■ **Что нужно сделать**:
A: Перепечатайте из приведенного ниже отрывка о греческой и еврейской культуре весь фрагмент, начиная с «Слово, означающее аппетит» и вниз до «тысячелетия до н. э.».
B: Напишите, что следует дальше в отрывке о греческой и еврейской культуре, начиная сразу после его последнего предложения.

■ **Отрывок документа**:
####

До Библии. Общая предыстория греческой и еврейской культуры - Сайрус Герцль Гордон
Шрифт:
Интервал:
Закладка:
В тексте № 127 рассказывается о том, как некая женщина-посредник по имени Избавительница посетила Крета в ходе его выздоровления. Обмыв его,
Она пробудила в нем аппетит к еде,
Его желание есть.
Слово, означающее аппетит — «душа» (napš-), которое мы переводим как «аппетит» из-за требования контекста. В древнееврейском языке то же самое слово для «души» используется в смысле «аппетит». Египетский, древнееврейский, угаритский и другие языки Ближнего Востока имеют несколько слов для различных аспектов «души». Древние египтяне говорили ba, ka, sekhem и еще про другие души. На древнееврейском душа — néfeš, rûah, nešāmāh и другие слова. В Угарите мы находим brlt помимо более знакомых napš— и rûḥ-. Соответственно, когда мы читаем De Anima Аристотеля о четырех душах, включая душу аппетита, мы имеем дело не столько с творением греческой философии, сколько с разработкой Аристотелем базовой восточносредиземноморской концепции, чья сложность уже проявилась в Текстах пирамид III тысячелетия до н. э.

####

■ **Блок данных**:
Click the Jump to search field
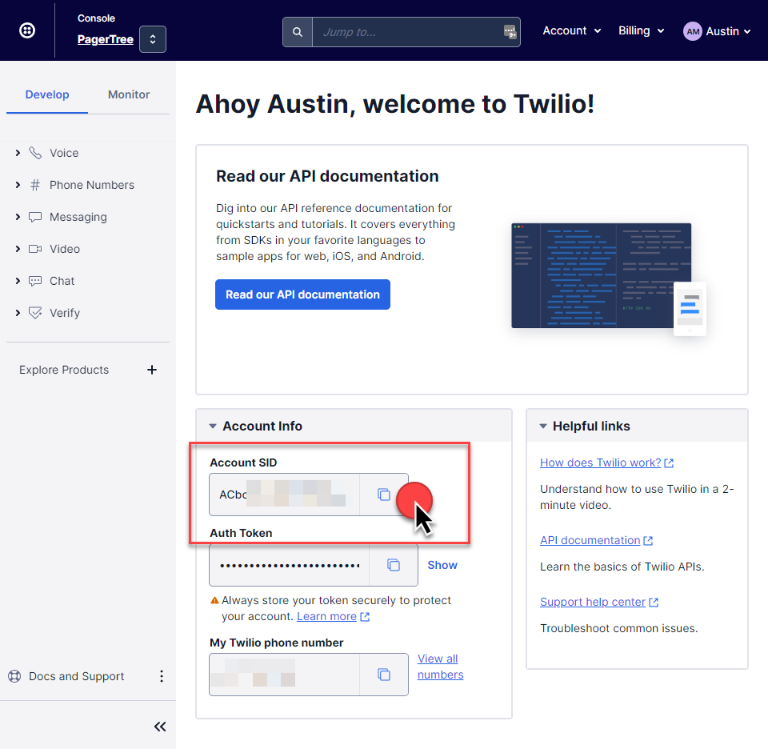Image resolution: width=768 pixels, height=749 pixels. 408,32
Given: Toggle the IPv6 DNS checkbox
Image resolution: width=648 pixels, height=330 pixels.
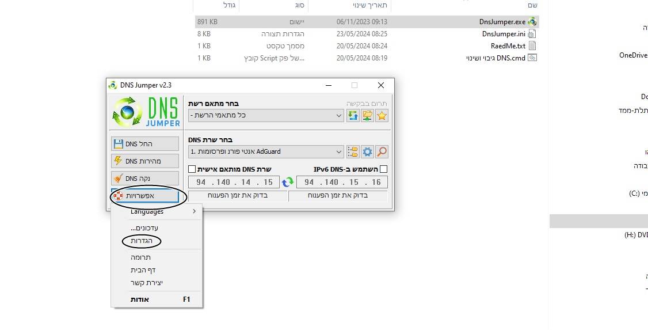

####

■ **Ответы по заданиям**:
A:
Слово, означающее аппетит — «душа» (napš-), которое мы переводим как «аппетит» из-за требования контекста. В древнееврейском языке то же самое слово для «души» используется в смысле «аппетит». Египетский, древнееврейский, угаритский и другие языки Ближнего Востока имеют несколько слов для различных аспектов «души». Древние египтяне говорили ba, ka, sekhem и еще про другие души. На древнееврейском душа — néfeš, rûah, nešāmāh и другие слова. В Угарите мы находим brlt помимо более знакомых napš— и rûḥ-. Соответственно, когда мы читаем De Anima Аристотеля о четырех душах, включая душу аппетита, мы имеем дело не столько с творением греческой философии, сколько с разработкой Аристотелем базовой восточносредиземноморской концепции, чья сложность уже проявилась в Текстах пирамид III тысячелетия до н. э.

B:
После того как Избавительница отвратила перспективы смерти Крета и восстановила его аппетит к пище, Крет
Возвысил голос и крикнул:
«Слушай, о, госпожа Хурраи!
Приготовь овцу, которую я могу съесть,
И барашка, которым я мог бы пообедать!»
Госпожа Хурраи выслушивает,
Она готовит овцу, которую он ест,
Барашка, которым он обедает.
Глядь, прошел день, и второй день,
Крет возвращается к своему двору:
Он садится на трон повелителя
На возвышение, на престол.
В эпический репертуар составной частью входит изображение мятежа наследного принца против героического царя. Нет причин сомневаться в историчности мятежа Авессалома против Давида; но акцент, придаваемый этому в библейском повествовании, несомненно, проистекает из традиционного обращения с царским эпосом. В эпосе о Крете его сын, наследный принц Ясиб, побуждаемый своими внутренними мотивами (во многом так, как мятежный дух внутри чьей-то волосатой груди побуждал многих гомеровских героев), готов оспорить царские права отца и потребовать Крета уступить трон ему:
Этот юноша Ясиб уходит,
В присутствии отца он входит.
Он возвышает голос и кричит:
«Слушай, о, Крет из Та,
Слушай меня, и слушай внимательно!
Разве ты правишь успешно
Или руководишь достойно?
Ты опустил свои руки и бездействуешь,
Ты не рассудил дел обездоленных,
…………………………………
Вот перед тобой, ты не кормишь сироту,
А позади себя — вдову.
Так как ты — брат постели больного,
Да, товарищ лекаря,
Сойди с трона, чтобы править мог я, —
Отрекись от власти, чтобы на трон мог сесть я».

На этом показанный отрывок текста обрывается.